The recovery in the JSE All share index (from around 47 000 index points in mid-January to 53 000 during mid-March) and the appreciation in the rand exchange rate against the US dollar (from roughly R/$ 16.80 in mid-January to closer to R/$ 15 in March) may also have bolstered the confidence levels of high income consumers.

In contrast, the time to buy durable goods sub-index of the CCI slumped to -22 index points during 1Q2016 - the lowest level since the 2008/09 recession (-23 in 3Q2009). Nxedlana noted that "with interest rate hikes announced in the last three consecutive SARB Monetary Policy Committee meetings (November, January and March), the prime interest rate has increased by a full percentage point over the last four and a half months. Coupled with great uncertainty about South Africa's economic prospects in the medium term, higher debt financing costs in all likelihood persuaded many consumers to postpone their durable goods purchases." This is reflected in the sharp contraction in new vehicle sales over the last year, which declined by 5.7% in 2015 and another 8.5% year-on-year during the first quarter of 2016.

Despite the slight recovery in the CCI, consumer confidence remains exceedingly depressed, pointing to a low willingness to spend and utilise credit among households. Indeed, consumer confidence levels remained in negative territory across all income and race groups during 1Q 2016. In addition, in the weeks after the fieldwork for the first quarter survey was completed (i.e. after 22 March), the petrol price was hiked by 83 cents and the JSE All Share index lost significant ground again. Furthermore, food prices are set to rise much more on the back of the devastating drought, which will adversely affect the purchasing power of low and middle income households in particular. "Given that the heydays of easy access to unsecured credit, extraordinarily low interest rates and strong growth in public sector employment and wages are now behind us, we expect the growth in real consumer spending to slow further during 2016," said Nxedlana.

Background

Consumer confidence surveys provide regular assessments of consumer attitudes and expectations and are used to evaluate economic trends and prospects. The surveys are designed to explore why changes in consumer expectations occur and how these changes influence consumer spending and saving decisions.

The FNB/BER CCI combines the results of three questions posed to 2 500 adults in South Africa, namely the expected performance of the economy, the expected financial position of households and the rating of the appropriateness of the present time to buy durable goods, such as furniture, appliances and electronic equipment. The fieldwork for the first quarter survey was conducted between 25 February and 22 March 2016. Consumer confidence is expressed as a net balance. The net balance is derived as the percentage of respondents expecting an improvement / good time to buy durable goods less the percentage expecting a deterioration / bad time to buy durable goods.

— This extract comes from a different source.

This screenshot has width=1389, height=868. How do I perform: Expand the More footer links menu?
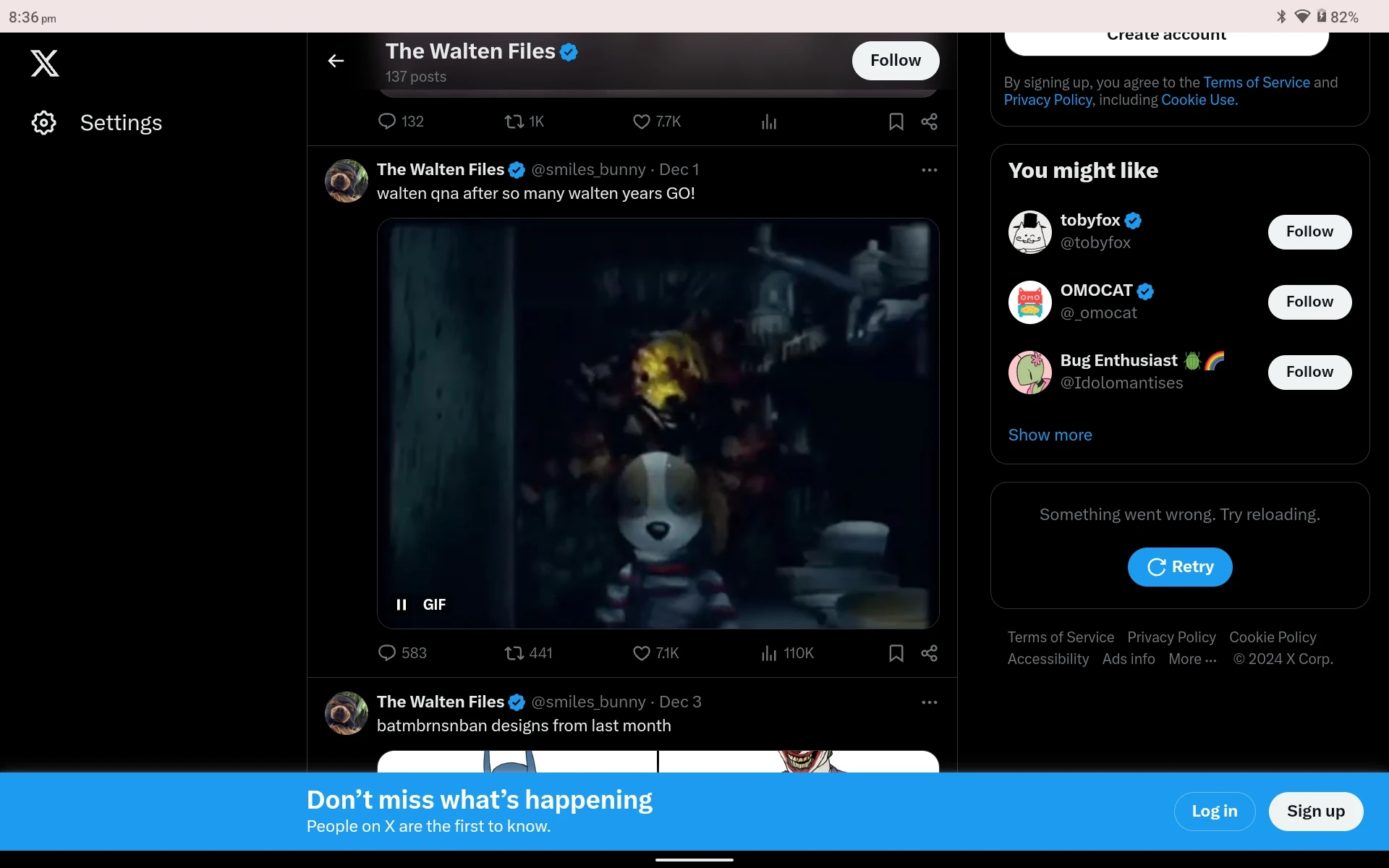coord(1192,659)
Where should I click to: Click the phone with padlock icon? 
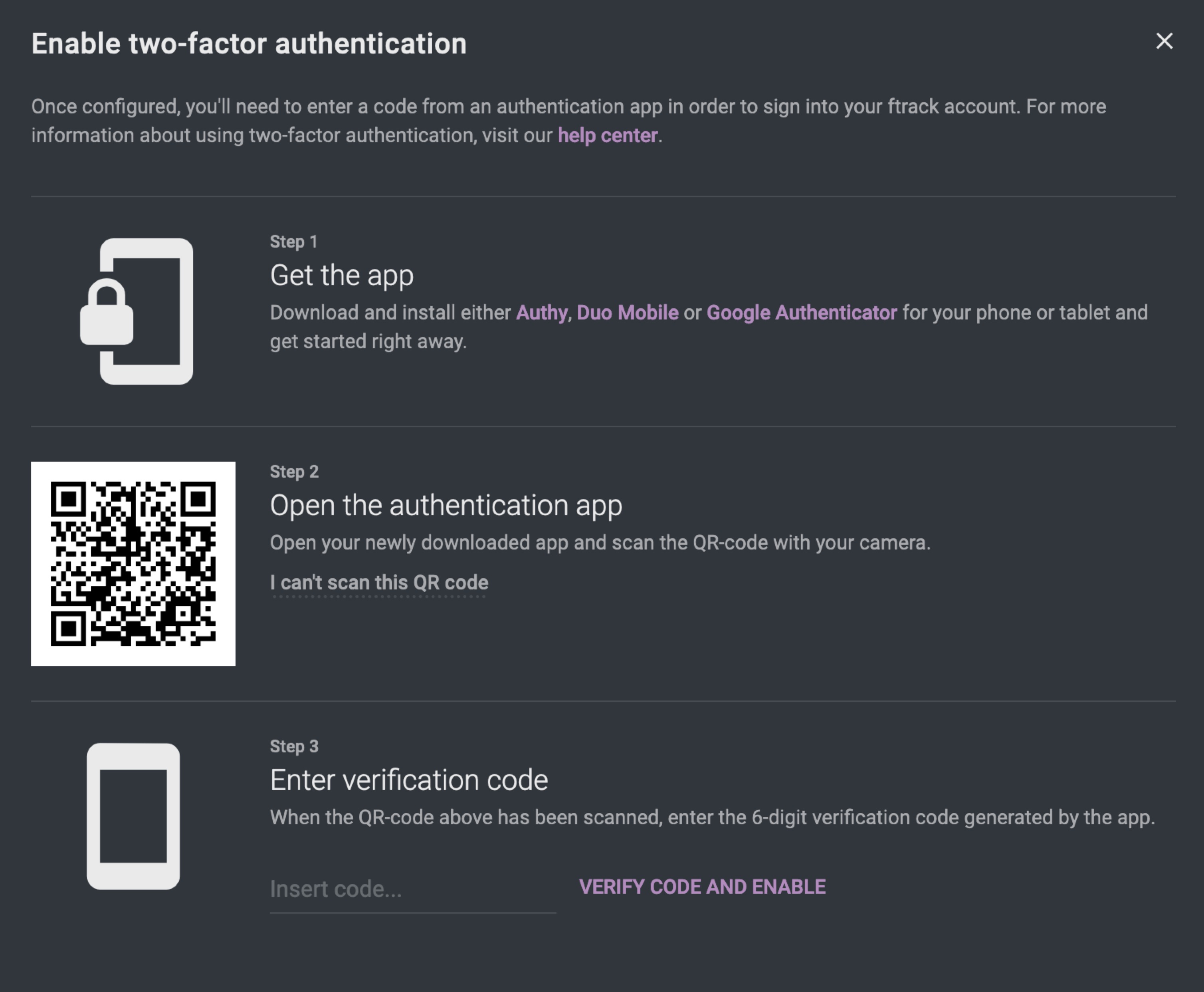tap(137, 311)
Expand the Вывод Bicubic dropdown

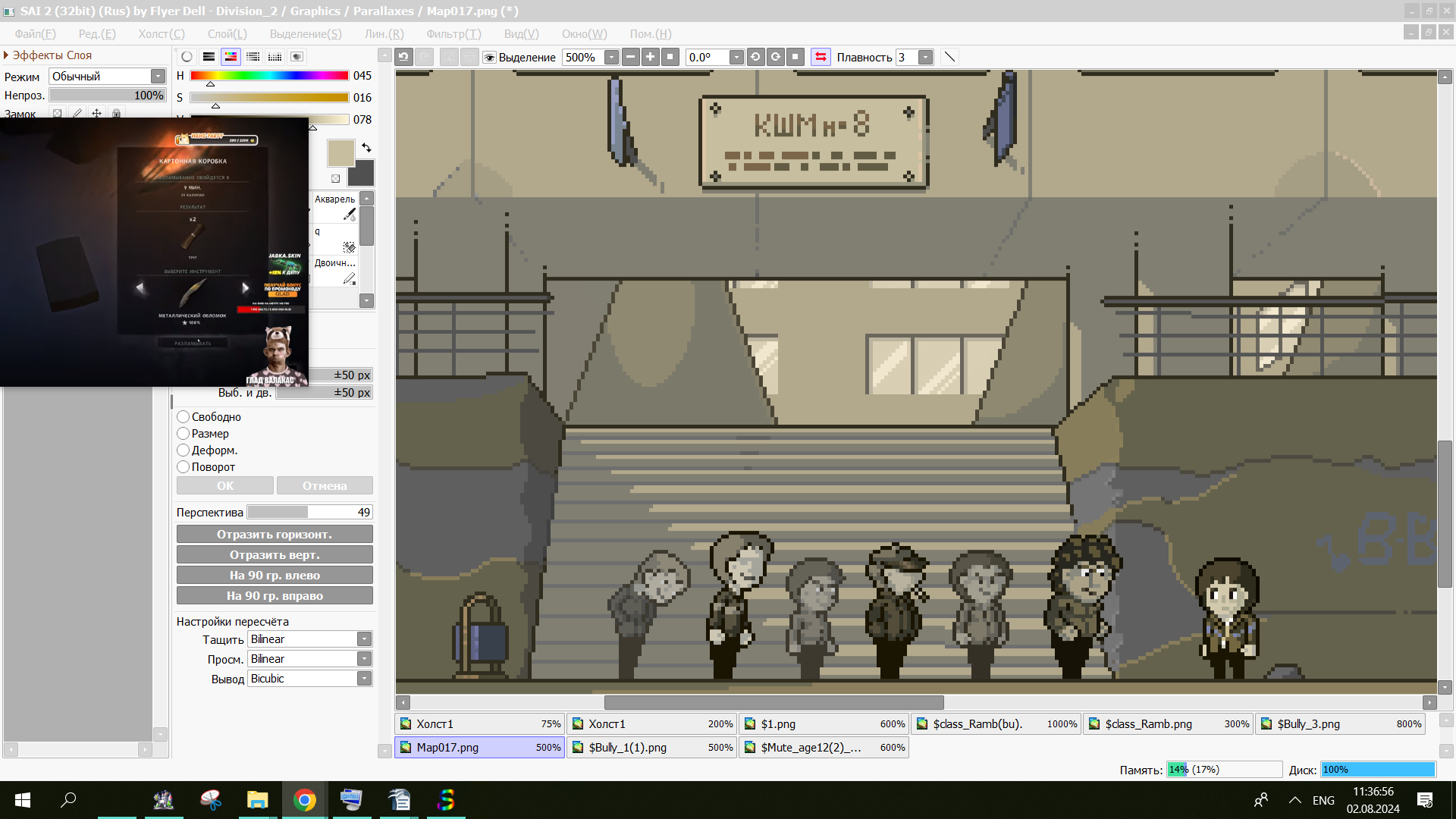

A low level of confidence indicates that consumers are concerned about the future. They may be worried about job security, pay raises and bonuses. With such a frame of mind, consumers tend to cut spending to basic necessities (e.g. food and services) to free up income for debt repayment. If confidence is high, consumers tend to incur debt (or reduce savings) and increase spending on discretionary items, such as furniture, household equipment, motor vehicles, clothing and footwear. Some of these items are often financed on credit. Spending on these items declines when confidence is low, as households can generally delay their purchase without experiencing an immediate deterioration in living conditions.

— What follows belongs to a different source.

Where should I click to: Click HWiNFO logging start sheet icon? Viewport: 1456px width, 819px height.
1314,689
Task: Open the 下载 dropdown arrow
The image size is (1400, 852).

A rise in consumer confidence reflects an increased willingness of consumers to spend. However, this willingness only translates into actual sales if consumers’ ability to spend improves. Their ability to spend depends on their inflation adjusted after-tax income and the availability of credit. A rise in consumer confidence could therefore result in an upturn in household consumption spending in general and retail and motor vehicle sales in particular. The opposite applies when the level of consumer confidence declines.